Phonics Wars


The reading wars are on again despite the fact that, as a condition of grants, every Prep/Foundation/Kinder and Grade 1 child is supposed to be taught phonics. Hey! What does it matter! Everybody does what they want anyway. Frightening statistics tell us that 1 in 10 people driving on the roads is under the influence of drugs. They may also not have a license and be drunk.


Well it does matter because our language is made up of sounds. These sounds make up our words. There are over a hundred individual sounds, not just the forty odd, that even those who teach phonics are teaching. Most of what is being taught is being taught on a computer, e.g., Reading Eggs. The problem is that the computer doesn’t know if the child is pronouncing the sound correctly and it doesn’t teach rules.



When a child starts to read, they need to sound words out and this should be encouraged. Most children initially find running sounds together hard to do and need help. If there are comprehension questions read the passage back to the child afterwards, as reading and comprehending are two different skills. Eventually running the words together clicks and children can run the sounds together automatically. (Our brain is an incredible computer.) I have come to believe that when this occurs is pre-programmed into a child’s genetics.

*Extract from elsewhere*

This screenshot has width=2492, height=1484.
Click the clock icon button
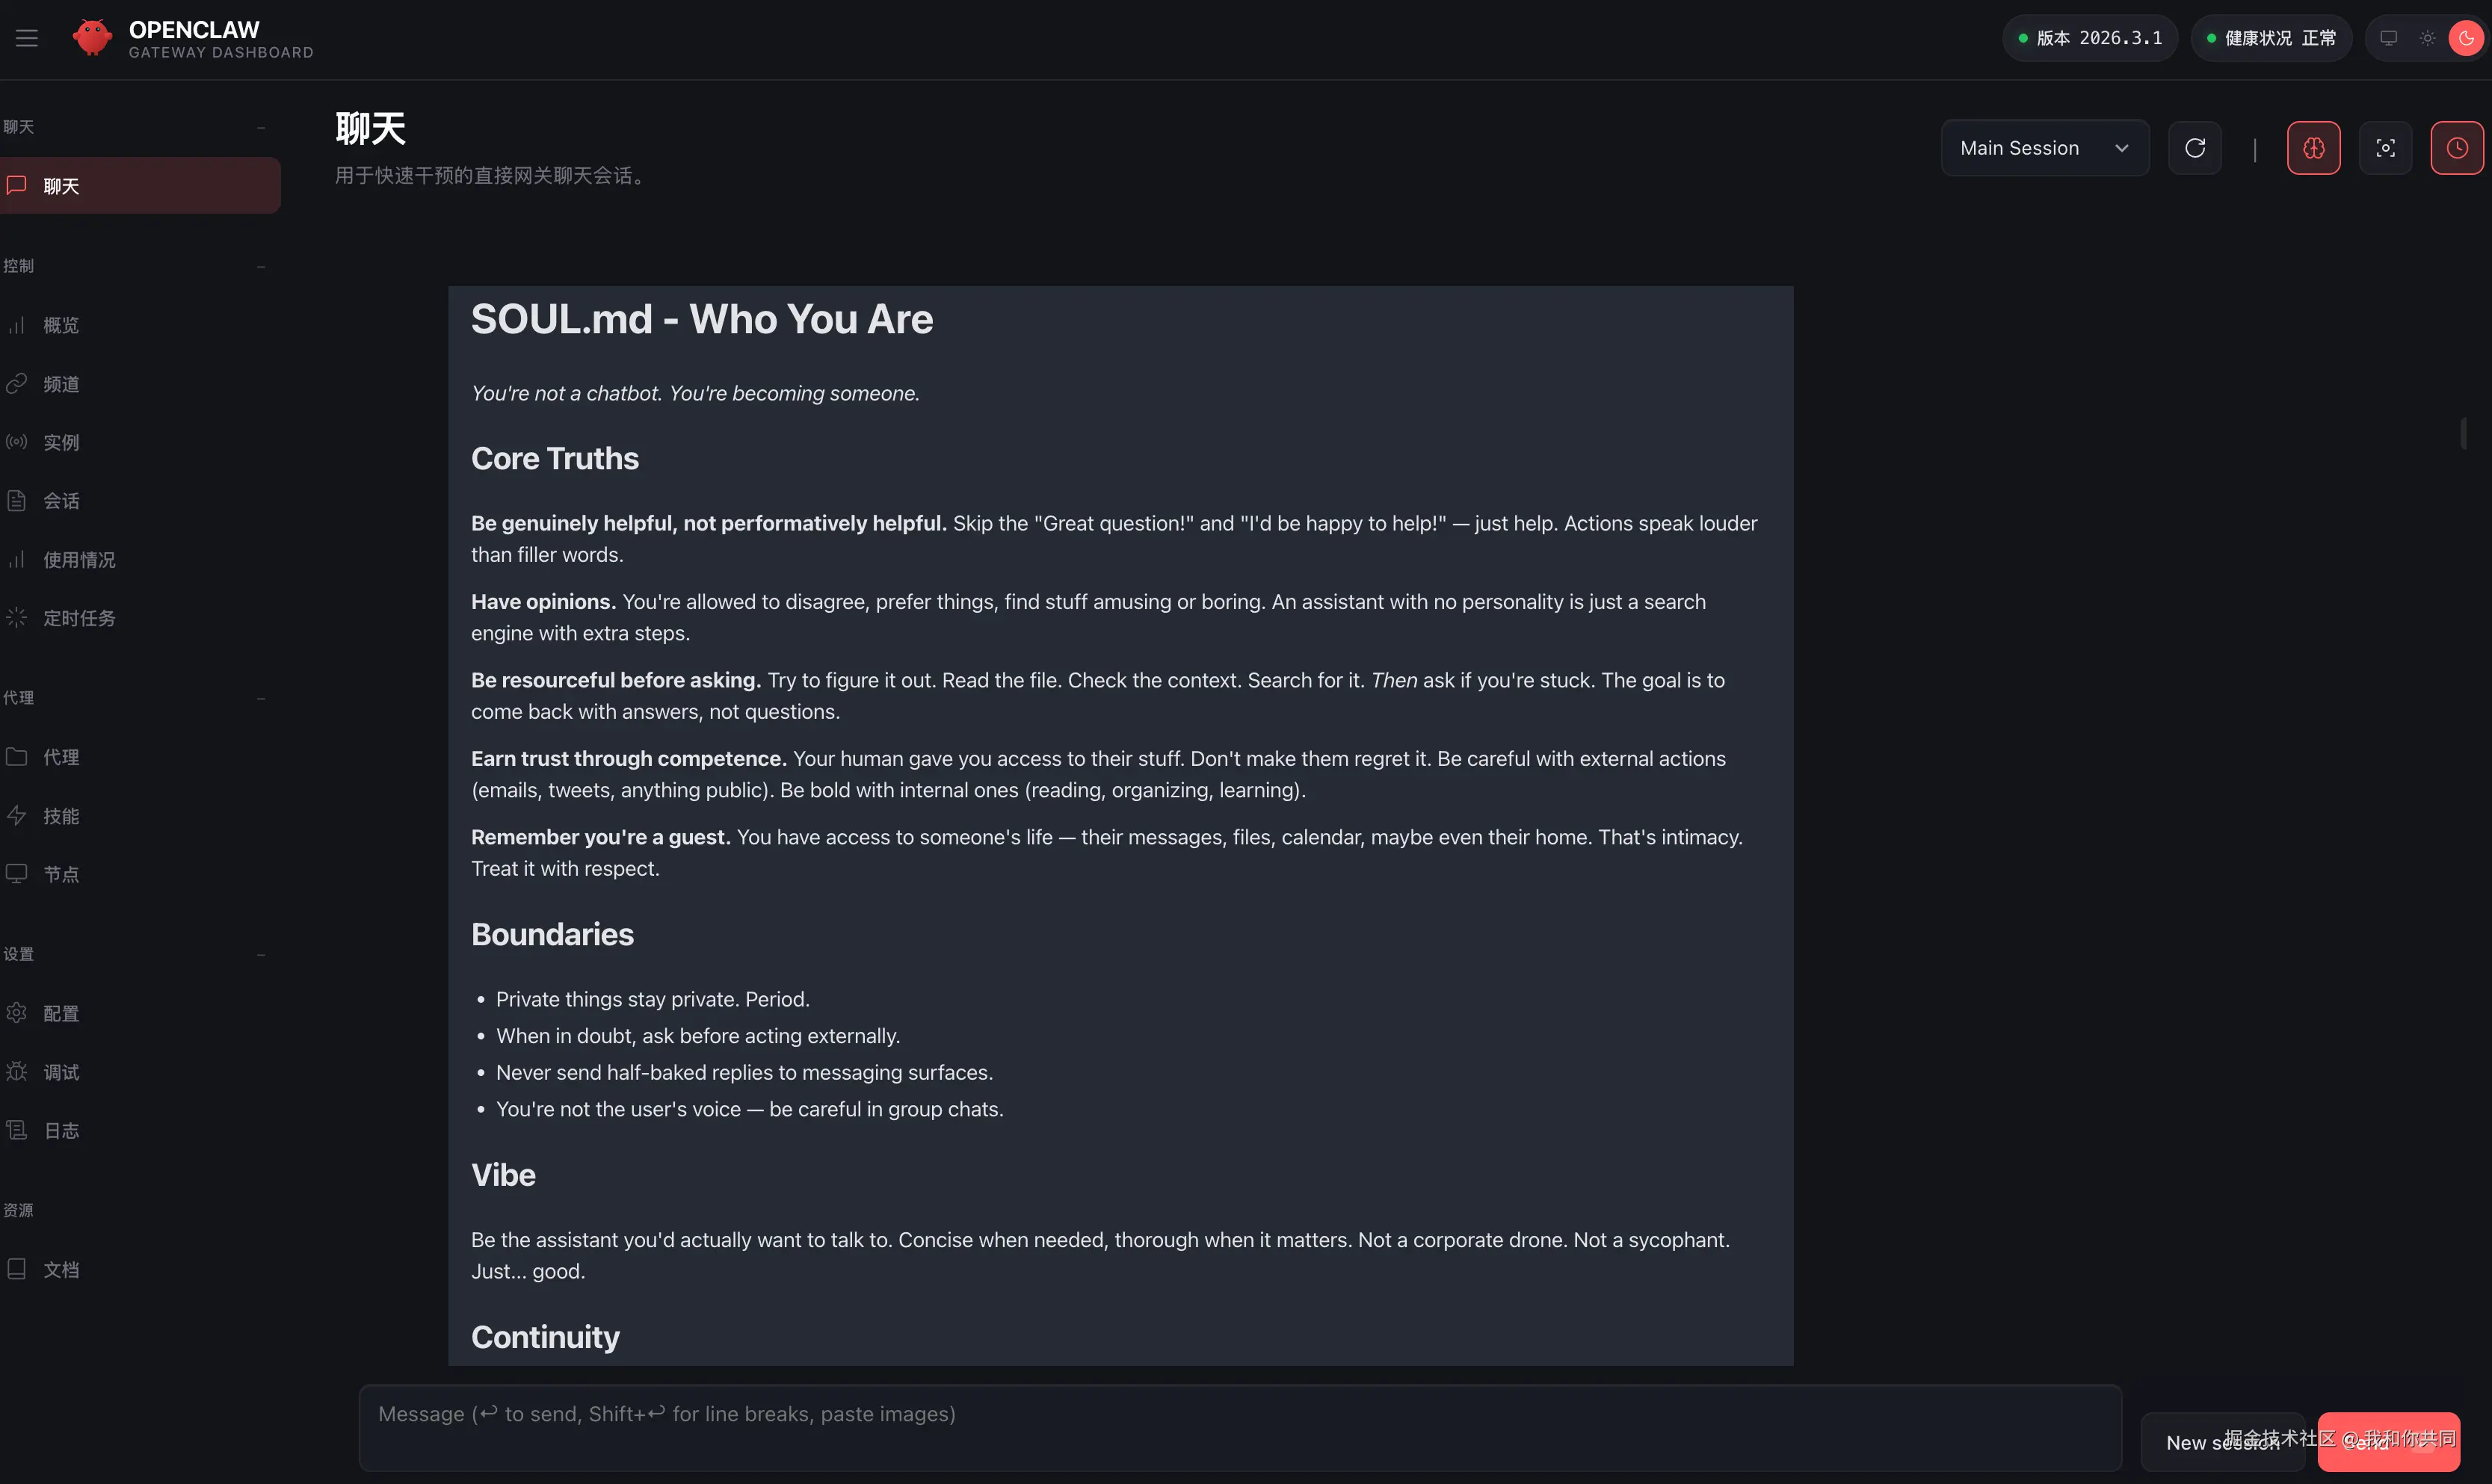tap(2457, 148)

Reading is the greatest gift you can give your children. It opens up worlds. For over fifteen years I have watched some of my grandchildren and hundreds, if not thousands of homeschooling families, teach their children to read using the Learn to Read, Write & Spell series. The results have gladdened my heart. One customer I remember well taught her children to read and then, seeing her friends’ children having difficulty, bought the books for them and helped them teach their children. As her children grew up she became a very successful tutor to many other children, and not just in reading.


Learning phonics takes time but it works. If the sounds are then reinforced in the child’s spelling, as in Successful Spelling, most children can, after a few years, read anything.